12.11.24, 20:30, Rondom Mooie Ogen (kortfilms)
In 1929, Belgian filmmaker Henri Storck made Voor je mooie ogen, a film in which a man finds a glass eye. The visceral fascination with the (bodiless, mutilated, blinded or distorted) eye recalls not only the famous opening shot from Luis Buñuel's Un Chien Andalou (1929) but the iconography of Surrealism as a whole. From the paintings and photographs of René Magritte, Max Ernst, Salvador Dalí and Man Ray to the writings of Georges Bataille, for these artists the eye, a slippery organ on the outside of our bodies, marked the boundary between an outer and inner world. In this sense, the eye represents an interesting motif for exploring the surreal in the real — precisely the ambition of many surrealist photographers and filmmakers.

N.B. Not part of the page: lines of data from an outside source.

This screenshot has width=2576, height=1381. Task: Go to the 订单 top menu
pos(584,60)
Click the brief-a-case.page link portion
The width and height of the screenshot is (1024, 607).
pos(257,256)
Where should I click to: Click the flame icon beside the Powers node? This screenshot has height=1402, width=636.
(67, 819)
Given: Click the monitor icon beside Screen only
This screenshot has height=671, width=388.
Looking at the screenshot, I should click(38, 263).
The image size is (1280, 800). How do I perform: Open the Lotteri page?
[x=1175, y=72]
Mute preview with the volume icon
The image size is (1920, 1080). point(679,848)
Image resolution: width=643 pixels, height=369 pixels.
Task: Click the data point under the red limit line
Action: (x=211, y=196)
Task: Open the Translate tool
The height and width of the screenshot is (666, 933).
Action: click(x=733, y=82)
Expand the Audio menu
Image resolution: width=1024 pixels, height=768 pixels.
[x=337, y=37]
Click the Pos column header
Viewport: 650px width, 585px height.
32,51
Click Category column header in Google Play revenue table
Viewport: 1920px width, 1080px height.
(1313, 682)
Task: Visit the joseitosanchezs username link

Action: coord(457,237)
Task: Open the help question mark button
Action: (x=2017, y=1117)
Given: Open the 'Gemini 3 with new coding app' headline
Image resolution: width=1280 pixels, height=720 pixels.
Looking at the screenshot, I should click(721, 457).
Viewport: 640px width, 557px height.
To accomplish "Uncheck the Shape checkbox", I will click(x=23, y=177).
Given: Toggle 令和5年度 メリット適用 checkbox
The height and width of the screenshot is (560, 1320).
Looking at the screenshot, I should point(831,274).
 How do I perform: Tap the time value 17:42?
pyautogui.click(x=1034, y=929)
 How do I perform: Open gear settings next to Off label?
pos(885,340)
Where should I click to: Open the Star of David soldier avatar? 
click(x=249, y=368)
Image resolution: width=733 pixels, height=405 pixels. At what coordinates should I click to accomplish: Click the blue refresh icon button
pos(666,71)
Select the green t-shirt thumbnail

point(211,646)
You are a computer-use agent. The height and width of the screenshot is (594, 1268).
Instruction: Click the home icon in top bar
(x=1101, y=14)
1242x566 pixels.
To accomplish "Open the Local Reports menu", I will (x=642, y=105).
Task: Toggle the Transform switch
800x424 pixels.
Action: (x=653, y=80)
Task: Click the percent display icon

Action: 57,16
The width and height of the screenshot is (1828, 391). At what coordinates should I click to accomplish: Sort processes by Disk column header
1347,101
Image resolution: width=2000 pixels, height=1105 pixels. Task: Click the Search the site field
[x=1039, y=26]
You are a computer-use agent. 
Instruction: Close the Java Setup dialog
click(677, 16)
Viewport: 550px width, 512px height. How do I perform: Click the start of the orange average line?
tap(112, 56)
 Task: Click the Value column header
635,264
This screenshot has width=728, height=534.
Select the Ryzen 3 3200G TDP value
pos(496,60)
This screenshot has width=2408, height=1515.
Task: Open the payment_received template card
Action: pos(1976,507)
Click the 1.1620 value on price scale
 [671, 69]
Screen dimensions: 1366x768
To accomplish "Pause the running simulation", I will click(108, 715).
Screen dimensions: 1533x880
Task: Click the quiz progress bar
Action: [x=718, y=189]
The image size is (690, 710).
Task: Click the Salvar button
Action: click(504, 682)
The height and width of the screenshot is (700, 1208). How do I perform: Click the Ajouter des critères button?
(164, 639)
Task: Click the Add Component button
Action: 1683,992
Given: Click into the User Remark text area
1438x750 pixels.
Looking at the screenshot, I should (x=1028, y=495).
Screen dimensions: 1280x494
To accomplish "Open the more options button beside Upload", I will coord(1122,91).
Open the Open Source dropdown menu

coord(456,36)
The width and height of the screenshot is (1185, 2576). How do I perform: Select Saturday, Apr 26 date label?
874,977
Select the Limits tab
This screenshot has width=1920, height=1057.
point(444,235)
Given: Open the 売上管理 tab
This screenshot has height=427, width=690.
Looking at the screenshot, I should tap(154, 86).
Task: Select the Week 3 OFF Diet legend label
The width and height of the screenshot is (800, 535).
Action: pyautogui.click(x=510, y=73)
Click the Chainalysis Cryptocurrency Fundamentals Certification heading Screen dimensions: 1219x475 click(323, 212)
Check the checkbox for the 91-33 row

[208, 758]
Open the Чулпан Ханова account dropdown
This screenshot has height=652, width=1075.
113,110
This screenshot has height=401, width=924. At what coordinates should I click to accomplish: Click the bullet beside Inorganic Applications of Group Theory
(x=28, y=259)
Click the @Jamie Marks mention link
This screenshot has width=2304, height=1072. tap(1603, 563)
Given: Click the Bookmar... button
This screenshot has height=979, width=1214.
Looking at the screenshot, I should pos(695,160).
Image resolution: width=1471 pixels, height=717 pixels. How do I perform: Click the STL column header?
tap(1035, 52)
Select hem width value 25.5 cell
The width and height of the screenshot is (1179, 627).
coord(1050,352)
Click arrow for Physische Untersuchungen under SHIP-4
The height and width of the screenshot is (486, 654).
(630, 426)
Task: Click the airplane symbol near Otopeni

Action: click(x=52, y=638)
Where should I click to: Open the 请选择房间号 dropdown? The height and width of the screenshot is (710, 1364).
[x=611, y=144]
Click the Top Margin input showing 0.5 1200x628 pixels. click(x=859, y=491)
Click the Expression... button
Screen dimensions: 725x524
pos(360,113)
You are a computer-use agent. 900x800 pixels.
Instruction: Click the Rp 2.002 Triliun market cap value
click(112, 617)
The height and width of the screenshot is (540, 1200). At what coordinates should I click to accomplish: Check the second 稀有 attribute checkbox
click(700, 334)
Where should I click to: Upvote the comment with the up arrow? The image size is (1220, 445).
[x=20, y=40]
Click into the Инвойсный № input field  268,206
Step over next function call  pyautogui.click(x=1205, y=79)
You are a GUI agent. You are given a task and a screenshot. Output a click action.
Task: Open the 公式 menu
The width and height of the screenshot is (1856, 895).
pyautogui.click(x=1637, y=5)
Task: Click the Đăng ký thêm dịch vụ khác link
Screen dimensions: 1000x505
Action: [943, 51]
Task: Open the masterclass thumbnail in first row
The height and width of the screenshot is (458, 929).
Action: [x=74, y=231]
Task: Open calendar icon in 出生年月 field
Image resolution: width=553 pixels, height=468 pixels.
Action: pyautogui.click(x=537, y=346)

Using Storcks For Your Beautiful Eyes as a starting point, this programme brings together several films in which eyes figure prominently and which also explore various optical modalities. Among others, Visite à Félix Labisse (1947, 8‘) by Alain Resnais, On Eye Rape (1962, 10’) by Takahiko Iimura, Man Rays Emak Bakia (1926, 16') and other eye gems pass in review.
This film will be introduced by art history lecturer Steven Jacobs.